§ PROMPT
Would you retype the whole listing exactly?
═════ PROVIDED INFORMATION
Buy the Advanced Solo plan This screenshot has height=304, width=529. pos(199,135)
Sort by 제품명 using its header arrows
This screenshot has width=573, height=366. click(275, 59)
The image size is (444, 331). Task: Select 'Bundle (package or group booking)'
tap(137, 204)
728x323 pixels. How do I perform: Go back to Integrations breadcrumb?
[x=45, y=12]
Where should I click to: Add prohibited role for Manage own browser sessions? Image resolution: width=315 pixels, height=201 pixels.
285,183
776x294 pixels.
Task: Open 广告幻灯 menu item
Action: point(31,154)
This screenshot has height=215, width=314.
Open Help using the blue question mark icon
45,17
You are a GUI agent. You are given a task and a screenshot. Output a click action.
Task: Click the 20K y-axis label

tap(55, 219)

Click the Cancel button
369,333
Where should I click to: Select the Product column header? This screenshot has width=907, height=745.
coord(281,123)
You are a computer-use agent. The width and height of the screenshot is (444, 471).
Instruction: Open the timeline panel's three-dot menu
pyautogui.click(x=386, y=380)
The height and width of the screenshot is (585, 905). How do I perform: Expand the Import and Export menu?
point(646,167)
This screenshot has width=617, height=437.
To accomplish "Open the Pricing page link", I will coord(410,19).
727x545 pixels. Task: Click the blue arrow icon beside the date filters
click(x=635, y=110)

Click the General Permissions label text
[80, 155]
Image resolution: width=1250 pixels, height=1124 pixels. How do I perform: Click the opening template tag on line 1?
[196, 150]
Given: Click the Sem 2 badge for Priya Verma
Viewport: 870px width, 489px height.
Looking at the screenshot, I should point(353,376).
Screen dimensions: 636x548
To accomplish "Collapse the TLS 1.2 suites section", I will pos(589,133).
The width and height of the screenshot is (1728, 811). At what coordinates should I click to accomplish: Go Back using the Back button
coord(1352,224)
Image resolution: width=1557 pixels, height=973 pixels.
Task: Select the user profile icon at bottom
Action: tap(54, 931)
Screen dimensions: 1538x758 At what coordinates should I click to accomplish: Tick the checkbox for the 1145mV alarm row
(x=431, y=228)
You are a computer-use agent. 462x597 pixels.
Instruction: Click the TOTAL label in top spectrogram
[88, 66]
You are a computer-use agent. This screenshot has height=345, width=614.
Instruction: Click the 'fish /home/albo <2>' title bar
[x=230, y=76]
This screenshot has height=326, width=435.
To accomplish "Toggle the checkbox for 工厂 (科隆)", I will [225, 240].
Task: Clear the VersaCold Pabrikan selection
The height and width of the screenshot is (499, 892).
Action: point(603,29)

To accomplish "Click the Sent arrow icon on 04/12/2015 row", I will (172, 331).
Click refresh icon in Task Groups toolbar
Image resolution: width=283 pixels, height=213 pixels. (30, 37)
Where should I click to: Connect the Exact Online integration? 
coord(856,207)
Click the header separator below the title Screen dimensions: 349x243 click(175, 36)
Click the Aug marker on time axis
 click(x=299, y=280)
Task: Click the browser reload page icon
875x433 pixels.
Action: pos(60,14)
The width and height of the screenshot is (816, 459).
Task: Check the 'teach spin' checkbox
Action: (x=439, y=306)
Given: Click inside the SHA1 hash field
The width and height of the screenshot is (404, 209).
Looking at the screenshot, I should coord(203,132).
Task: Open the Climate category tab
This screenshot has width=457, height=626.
══════════
§ ANSWER SPACE
Buy the Advanced Solo plan This screenshot has height=304, width=529. pos(199,135)
Sort by 제품명 using its header arrows
This screenshot has width=573, height=366. click(275, 59)
The image size is (444, 331). Task: Select 'Bundle (package or group booking)'
tap(137, 204)
728x323 pixels. How do I perform: Go back to Integrations breadcrumb?
[x=45, y=12]
Where should I click to: Add prohibited role for Manage own browser sessions? Image resolution: width=315 pixels, height=201 pixels.
285,183
776x294 pixels.
Task: Open 广告幻灯 menu item
Action: point(31,154)
This screenshot has height=215, width=314.
Open Help using the blue question mark icon
45,17
You are a GUI agent. You are given a task and a screenshot. Output a click action.
Task: Click the 20K y-axis label

tap(55, 219)

Click the Cancel button
369,333
Where should I click to: Select the Product column header? This screenshot has width=907, height=745.
coord(281,123)
You are a computer-use agent. The width and height of the screenshot is (444, 471).
Instruction: Open the timeline panel's three-dot menu
pyautogui.click(x=386, y=380)
The height and width of the screenshot is (585, 905). How do I perform: Expand the Import and Export menu?
point(646,167)
This screenshot has width=617, height=437.
To accomplish "Open the Pricing page link", I will coord(410,19).
727x545 pixels. Task: Click the blue arrow icon beside the date filters
click(x=635, y=110)

Click the General Permissions label text
[80, 155]
Image resolution: width=1250 pixels, height=1124 pixels. How do I perform: Click the opening template tag on line 1?
[196, 150]
Given: Click the Sem 2 badge for Priya Verma
Viewport: 870px width, 489px height.
Looking at the screenshot, I should point(353,376).
Screen dimensions: 636x548
To accomplish "Collapse the TLS 1.2 suites section", I will pos(589,133).
The width and height of the screenshot is (1728, 811). At what coordinates should I click to accomplish: Go Back using the Back button
coord(1352,224)
Image resolution: width=1557 pixels, height=973 pixels.
Task: Select the user profile icon at bottom
Action: tap(54, 931)
Screen dimensions: 1538x758 At what coordinates should I click to accomplish: Tick the checkbox for the 1145mV alarm row
(x=431, y=228)
You are a computer-use agent. 462x597 pixels.
Instruction: Click the TOTAL label in top spectrogram
[88, 66]
You are a computer-use agent. This screenshot has height=345, width=614.
Instruction: Click the 'fish /home/albo <2>' title bar
[x=230, y=76]
This screenshot has height=326, width=435.
To accomplish "Toggle the checkbox for 工厂 (科隆)", I will [225, 240].
Task: Clear the VersaCold Pabrikan selection
The height and width of the screenshot is (499, 892).
Action: point(603,29)

To accomplish "Click the Sent arrow icon on 04/12/2015 row", I will (172, 331).
Click refresh icon in Task Groups toolbar
Image resolution: width=283 pixels, height=213 pixels. (30, 37)
Where should I click to: Connect the Exact Online integration? 
coord(856,207)
Click the header separator below the title Screen dimensions: 349x243 click(175, 36)
Click the Aug marker on time axis
 click(x=299, y=280)
Task: Click the browser reload page icon
875x433 pixels.
Action: pos(60,14)
The width and height of the screenshot is (816, 459).
Task: Check the 'teach spin' checkbox
Action: (x=439, y=306)
Given: Click inside the SHA1 hash field
The width and height of the screenshot is (404, 209).
Looking at the screenshot, I should coord(203,132).
Task: Open the Climate category tab
This screenshot has width=457, height=626.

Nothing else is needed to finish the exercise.